Au service de la jeunesse 

Pour Richard Bégin, les travailleurs de rue sont les antennes qui font ressortir les besoins d’une communauté. Depuis plus de 30 ans, le directeur général du Centre aide et prévention jeunesse (CAPJ) de Lévis travaille ainsi à implanter des services qui répondent à ces besoins.  

« Le communautaire est un milieu professionnel et organisé, mais avec beaucoup de souplesse. Si le service ne correspond pas au besoin, adaptons le moule aux gens au lieu d’essayer de les faire rentrer dedans », explique Richard Bégin.  

Au fil des ans, les services offerts par le Centre aux jeunes en situation de vulnérabilité ont donc évolué pour s’assurer de les accompagner d’une multitude de façon dans leur démarche d’inclusion sociale : maison des jeunes, clinique mobile, travail de proximité sur le terrain et sur les réseaux sociaux… 

« Au début des années 2000, on a développé de l’hébergement parce que dès qu’on avait des jeunes en situation d’itinérance ou d’instabilité résidentielle, il n’y avait rien sur la Rive-Sud. On devait donc les envoyer du côté de Québec », raconte le directeur général.

Entrées de pointage sur documents et captures d'écran:

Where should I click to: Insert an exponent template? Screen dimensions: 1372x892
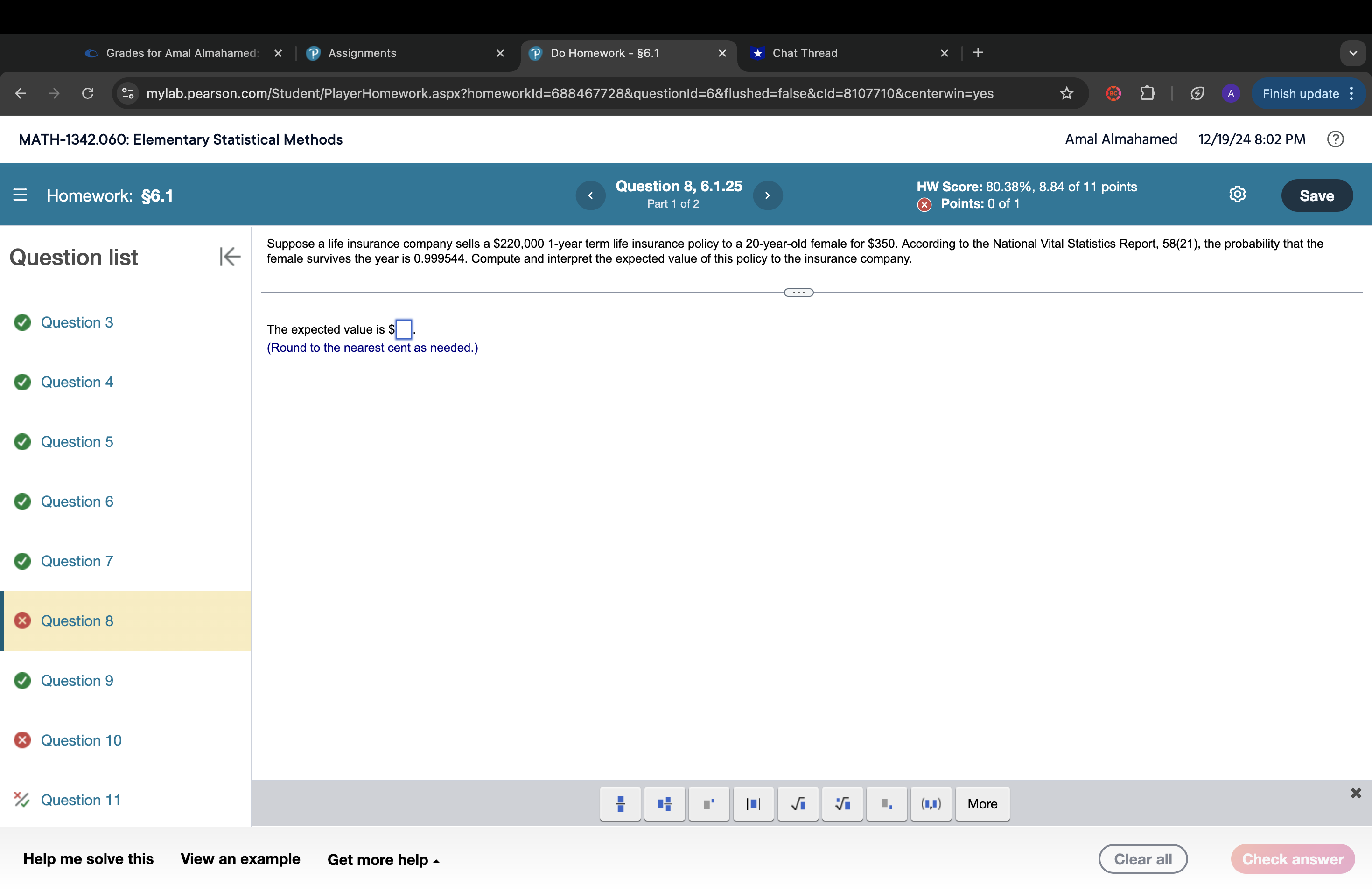708,803
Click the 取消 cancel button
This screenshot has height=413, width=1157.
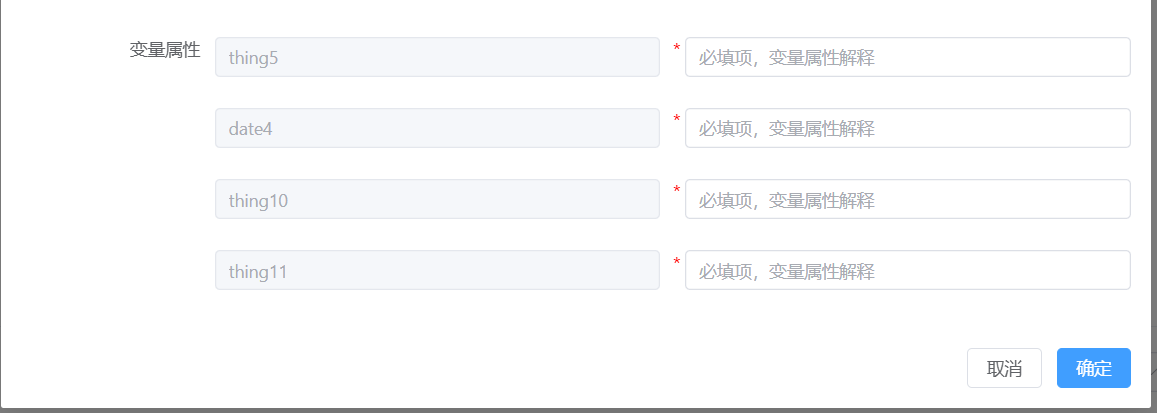[x=1004, y=368]
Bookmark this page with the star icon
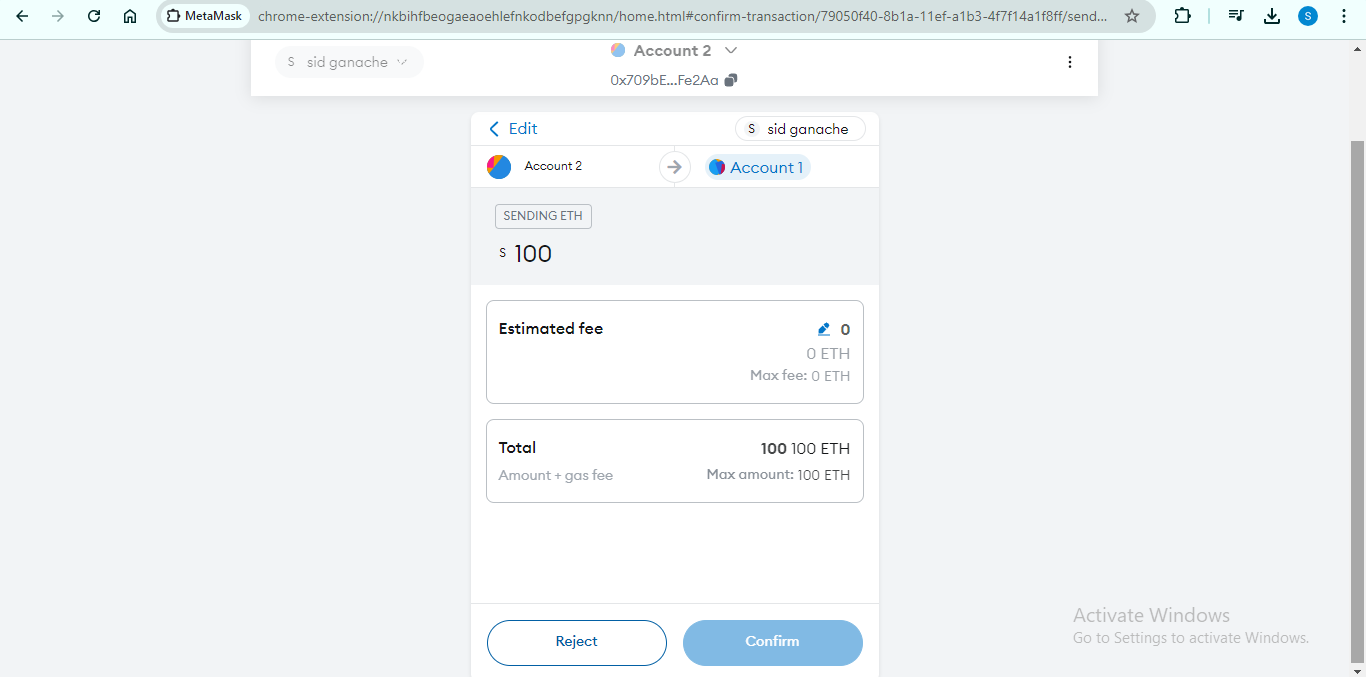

■ CONSIGNE ÉCRITE 1: Recopiez l'extrait en substituant « intervenants de proximité » à « travailleurs de rue », depuis les mots « Au service de » jusqu'à « à ces besoins. » inclus.
■ CONSIGNE ÉCRITE 2: Exprimez l'ensemble des lignes des enregistrements sous la forme d'une liste JSON de chaînes, à raison d'une chaîne par ligne et sans les lignes vides. Les images ne doivent pas figurer dans la réponse.
L'extrait et les enregistrements forment deux ensembles indépendants.

■ CORRIGÉ RÉDIGÉ 1:
Au service de la jeunesse 

Pour Richard Bégin, les intervenants de proximité sont les antennes qui font ressortir les besoins d’une communauté. Depuis plus de 30 ans, le directeur général du Centre aide et prévention jeunesse (CAPJ) de Lévis travaille ainsi à implanter des services qui répondent à ces besoins.

■ CORRIGÉ RÉDIGÉ 2:
[
  "Where should I click to: Insert an exponent template? Screen dimensions: 1372x892",
  "708,803",
  "Click the 取消 cancel button",
  "This screenshot has height=413, width=1157.",
  "[x=1004, y=368]",
  "Bookmark this page with the star icon"
]